Enfin, pour les derniers jours de cet été peu vacancier, nous sommes allés passer une journée à Bruxelles pour régler des affaires immobilières. Thierry et Elisabeth qui s’occupent de nos « pieds à terre » nous attendaient chez eux, et les « affaires » ont pris un tour si amical et une curiosité si bienveillante que c’est nous qui n’arrivions plus à les quitter… le soir, avant de reprendre le train pour Paris Florian, nous a fait le plaisir de passer un moment avec nous… tout en sachant que nous nous retrouvions deux jours plus tard pour fêter en même temps la fin des vacances et l’arrivée à Paris de nos amis new-yorkais Bill et Ralph… Bruxelles fut une journée de rêve d’avenir, comme il en faut de temps en temps.
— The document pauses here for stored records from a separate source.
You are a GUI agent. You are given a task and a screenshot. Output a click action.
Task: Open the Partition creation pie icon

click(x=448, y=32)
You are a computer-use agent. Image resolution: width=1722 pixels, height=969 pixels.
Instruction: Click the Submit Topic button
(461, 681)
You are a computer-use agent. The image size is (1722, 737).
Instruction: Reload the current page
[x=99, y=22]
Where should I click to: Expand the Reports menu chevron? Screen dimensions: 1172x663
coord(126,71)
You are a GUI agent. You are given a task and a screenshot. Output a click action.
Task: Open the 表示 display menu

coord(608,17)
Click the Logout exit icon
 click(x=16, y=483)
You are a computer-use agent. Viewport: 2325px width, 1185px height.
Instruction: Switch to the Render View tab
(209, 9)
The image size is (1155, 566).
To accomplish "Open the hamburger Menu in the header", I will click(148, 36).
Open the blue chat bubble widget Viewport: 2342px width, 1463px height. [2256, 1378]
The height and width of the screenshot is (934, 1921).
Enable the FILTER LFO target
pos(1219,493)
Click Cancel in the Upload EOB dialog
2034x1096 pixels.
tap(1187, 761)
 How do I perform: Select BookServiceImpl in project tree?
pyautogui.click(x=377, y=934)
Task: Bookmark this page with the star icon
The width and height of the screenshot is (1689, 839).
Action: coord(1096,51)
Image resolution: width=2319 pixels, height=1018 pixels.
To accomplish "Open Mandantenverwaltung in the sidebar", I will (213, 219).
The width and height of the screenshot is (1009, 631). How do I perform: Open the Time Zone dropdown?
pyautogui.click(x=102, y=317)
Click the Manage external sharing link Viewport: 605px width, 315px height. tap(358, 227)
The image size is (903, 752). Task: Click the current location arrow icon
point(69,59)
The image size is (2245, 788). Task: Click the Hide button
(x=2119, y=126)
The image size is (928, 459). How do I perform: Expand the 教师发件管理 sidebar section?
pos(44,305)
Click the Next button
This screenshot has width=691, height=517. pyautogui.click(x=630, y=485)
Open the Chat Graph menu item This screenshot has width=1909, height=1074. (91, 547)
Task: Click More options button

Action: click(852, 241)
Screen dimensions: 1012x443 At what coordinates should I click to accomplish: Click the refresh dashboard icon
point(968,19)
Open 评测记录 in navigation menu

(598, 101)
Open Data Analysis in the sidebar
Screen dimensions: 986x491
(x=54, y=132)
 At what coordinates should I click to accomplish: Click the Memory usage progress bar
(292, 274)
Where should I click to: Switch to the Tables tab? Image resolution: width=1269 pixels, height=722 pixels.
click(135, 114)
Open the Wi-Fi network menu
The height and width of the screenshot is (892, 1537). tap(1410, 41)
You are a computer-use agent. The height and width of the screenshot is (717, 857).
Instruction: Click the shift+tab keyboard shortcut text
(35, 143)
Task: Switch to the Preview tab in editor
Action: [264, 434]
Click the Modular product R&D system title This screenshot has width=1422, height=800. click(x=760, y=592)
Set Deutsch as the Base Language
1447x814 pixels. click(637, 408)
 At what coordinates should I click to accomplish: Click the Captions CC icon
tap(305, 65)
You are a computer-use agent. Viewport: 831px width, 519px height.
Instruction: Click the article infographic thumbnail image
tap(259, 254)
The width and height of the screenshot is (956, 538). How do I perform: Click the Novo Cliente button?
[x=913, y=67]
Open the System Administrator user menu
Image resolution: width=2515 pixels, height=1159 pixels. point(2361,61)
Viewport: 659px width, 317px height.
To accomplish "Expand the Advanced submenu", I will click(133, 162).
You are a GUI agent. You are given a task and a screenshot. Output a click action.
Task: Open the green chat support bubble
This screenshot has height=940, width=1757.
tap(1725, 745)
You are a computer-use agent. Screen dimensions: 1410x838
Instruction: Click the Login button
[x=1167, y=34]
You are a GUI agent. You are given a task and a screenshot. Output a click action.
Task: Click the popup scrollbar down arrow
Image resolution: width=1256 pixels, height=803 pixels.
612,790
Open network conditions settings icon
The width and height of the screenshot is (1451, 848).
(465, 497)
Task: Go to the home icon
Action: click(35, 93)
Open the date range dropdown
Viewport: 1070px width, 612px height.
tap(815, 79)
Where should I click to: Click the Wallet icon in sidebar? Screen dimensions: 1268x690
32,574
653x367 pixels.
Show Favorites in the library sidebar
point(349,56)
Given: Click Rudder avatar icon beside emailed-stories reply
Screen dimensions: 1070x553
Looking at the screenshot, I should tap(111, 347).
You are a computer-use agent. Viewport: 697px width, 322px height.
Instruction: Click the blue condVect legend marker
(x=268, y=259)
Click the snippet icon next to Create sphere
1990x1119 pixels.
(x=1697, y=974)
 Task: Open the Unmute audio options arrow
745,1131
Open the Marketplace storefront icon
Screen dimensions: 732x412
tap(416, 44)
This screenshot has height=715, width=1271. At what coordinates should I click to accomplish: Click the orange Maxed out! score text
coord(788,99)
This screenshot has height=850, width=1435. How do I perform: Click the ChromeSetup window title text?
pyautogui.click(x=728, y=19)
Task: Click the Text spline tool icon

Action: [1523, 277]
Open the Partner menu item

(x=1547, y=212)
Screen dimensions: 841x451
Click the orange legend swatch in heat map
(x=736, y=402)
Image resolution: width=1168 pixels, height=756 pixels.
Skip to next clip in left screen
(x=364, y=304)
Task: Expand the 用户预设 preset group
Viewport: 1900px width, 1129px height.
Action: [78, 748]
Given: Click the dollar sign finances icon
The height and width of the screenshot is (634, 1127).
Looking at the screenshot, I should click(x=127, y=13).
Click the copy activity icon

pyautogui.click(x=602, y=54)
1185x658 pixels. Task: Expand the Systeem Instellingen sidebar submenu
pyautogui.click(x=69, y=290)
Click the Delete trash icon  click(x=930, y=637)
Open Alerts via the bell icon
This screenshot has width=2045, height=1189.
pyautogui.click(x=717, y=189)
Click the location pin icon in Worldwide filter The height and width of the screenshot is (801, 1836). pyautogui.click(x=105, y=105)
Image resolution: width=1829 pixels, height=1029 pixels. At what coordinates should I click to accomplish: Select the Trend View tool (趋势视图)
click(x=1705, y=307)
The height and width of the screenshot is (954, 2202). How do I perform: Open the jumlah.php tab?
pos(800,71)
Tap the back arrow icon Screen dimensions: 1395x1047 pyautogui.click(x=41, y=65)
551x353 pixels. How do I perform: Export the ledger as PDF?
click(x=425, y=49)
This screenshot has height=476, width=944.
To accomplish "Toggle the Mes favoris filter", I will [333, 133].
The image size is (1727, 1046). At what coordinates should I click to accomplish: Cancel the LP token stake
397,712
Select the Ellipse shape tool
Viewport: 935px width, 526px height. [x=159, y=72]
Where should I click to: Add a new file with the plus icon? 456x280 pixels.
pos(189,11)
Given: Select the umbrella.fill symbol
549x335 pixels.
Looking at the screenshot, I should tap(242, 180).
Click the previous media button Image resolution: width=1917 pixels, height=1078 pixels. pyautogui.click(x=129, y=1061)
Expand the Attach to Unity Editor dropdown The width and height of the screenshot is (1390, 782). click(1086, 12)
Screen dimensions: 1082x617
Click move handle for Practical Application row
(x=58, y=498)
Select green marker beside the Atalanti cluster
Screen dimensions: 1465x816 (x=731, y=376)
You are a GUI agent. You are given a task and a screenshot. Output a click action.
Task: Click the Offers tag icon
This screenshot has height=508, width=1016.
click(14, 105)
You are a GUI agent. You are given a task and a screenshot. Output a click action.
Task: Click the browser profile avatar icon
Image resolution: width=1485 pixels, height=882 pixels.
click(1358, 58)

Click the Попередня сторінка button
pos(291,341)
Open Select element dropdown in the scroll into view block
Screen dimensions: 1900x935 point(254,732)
Hier, donc, nous attendions « les américains », comme on dit entre nous. Nous avions préparé tous les trois de la nourriture la veille afin de ne pas être dérangé pendant ce dimanche de fête exceptionnel. Ralph et Bill sont arrivés les premiers de l’aéroport, Florian a suivi et nous sommes restés réunis jusqu’au soir dans l’appartement ensoleillé de Rudy à boire, à nous donner des nouvelles, regarder des photos, faire des projets, écouter parler Florian de ses films à venir et l’aider à rédiger un texte d’intention En passant et l’air de rien, Ralph et Bill nous ont annoncé qu’ils s’étaient marié l’avant veille, comme cela, et nous avons continué à boire à leur santé. Nous leur avons proposé de passer nos prochaines vacances ensemble sur la côte Ouest, histoire d’avoir cette fois de « vraies vacances ». Nous avons évoqué notre été, Silvia a lancé que nous étions en train de nous faire de nouveau amis près de chez nous alors qu’elle était convaincue que c’était impossible. Le soir, nous étions tous les cinq ivres, mais pas seulement de l’excellent whisky que nos amis avaient ramené dans leurs bagages. Nous étions ivres d’amitié.